People who don't live in New York are often surprised to learn that the city's unemployment rate has risen a full percentage point this year to 10 percent, more than double the national figure, and the highest unemployment level of any of America's 20 largest cities. The Wall Street boom has not trickled down. According to a recent study by city comptroller Alan Hevesi, who a Giuliani supporter, most new jobs created on the mayor's watch have gone to suburbanites, not city residents.

Even the mayor's crime fighting is receiving some mild criticism. The number of police patrolling Queens, the Bronx and Brooklyn has decreased recently, according to city figures.

And then there is the mayor's always fragile temperament, which has grown hotter under the summer criticism. Last week, he accused the Citizens Budget Commission of supporting Messinger after it issued a mildly critical report on education spending. The mayor's attack struck many as paranoid; the commission is dominated by Giuliani-leaning businessmen, including several who have contributed to his campaign.

But the mayor's eruptions are so routine that they have lost the power to shock.

And his hold on the electorate is strong, because of the sharp decrease in crime.

High aspirations

There were fewer than 1,000 murders in New York last year for the first time since 1968. Giuliani partisans whisper of a run for Daniel Patrick Moynihan's U.S. Senate seat in 2000.

After that, perhaps the mayor will fulfill a life-long ambition: to be the first Italian-American president.

"You might not want the mayor over for dinner, and you wouldn't want to be married to him," says Laura Spalter, co-president of the neighborhood association in Riverdale, an upper middle-class section of the Bronx. "But you'd be crazy not to vote for him."

Albanese, the Brooklyn councilman and former city school teacher, had appeared to be a tough opponent for Giuliani. For 15 years he has represented Bay Ridge, a conservative outpost of police officers.

But like Sharpton, he has had trouble raising money. His campaign advance work is amateurish; aides forgot to call the media when he showed up at his old high school last week.

At a recent mayoral forum in Harlem, he was asked only one question: Whether he would endorse Messinger after he loses the primary.

Sharp critic

At the same forum, Sharpton drew most of the attention. His campaign is centered on criticism of Giuliani's crime initiatives, which have led to an increase in brutality complaints against New York police. Sharpton stays close to police brutality victims such as Abner Louima, a Haitian immigrant who has accused police of sodomizing him with a toilet plunger in a Brooklyn station house.

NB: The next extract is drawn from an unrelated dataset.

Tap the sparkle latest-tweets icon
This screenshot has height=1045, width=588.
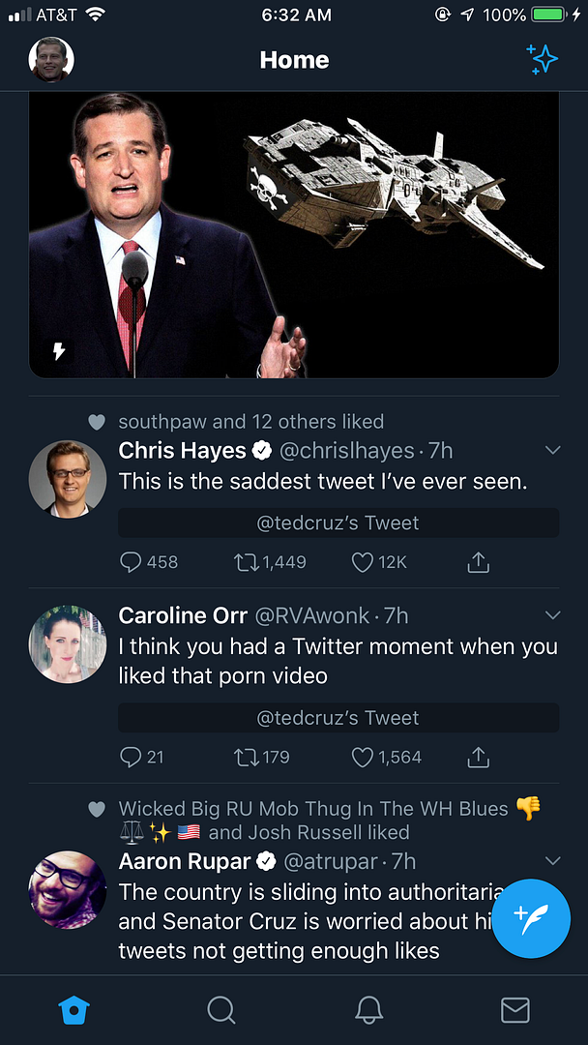click(x=543, y=59)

Sharpton is by far the most engaging debater of the three Democrats. ("The Giuliani administration is not diverse, it's like the Rocky Mountains," he said at one debate. "The higher you go up, the whiter it gets.")

And he is predicting victory. "There will be people coming from the four corners of the earth to watch the showdown between Rudy Giuliani and Al Sharpton."

In today's primary, Messinger is expected to win the 40 percent necessary to avoid a run-off.

Albanese and Sharpton have some hope: polls also show more than a third of voters are undecided.

Messinger seems puzzled by her inability to generate any outrage in a city that is such a Democratic stronghold. Last Wednesday, the mayor was the host of an event for New York-based TV actors, on his way to an evening at the opera, while Messinger stood in front of Bushwick High.

She had arrived late and missed the high school students filing out.

Less than a week before the primary, only one TV camera, from a cable news station, recorded her speech, which was delivered in the driveway of a garage where a sign said "No Parking."

A cold wind blowing through the microphone made it hard for the camera crew to pick up the speech, and she was asked to begin again. She forced a smile and complied. "Real school spending is down per capita," she said. "These conditions are unacceptable."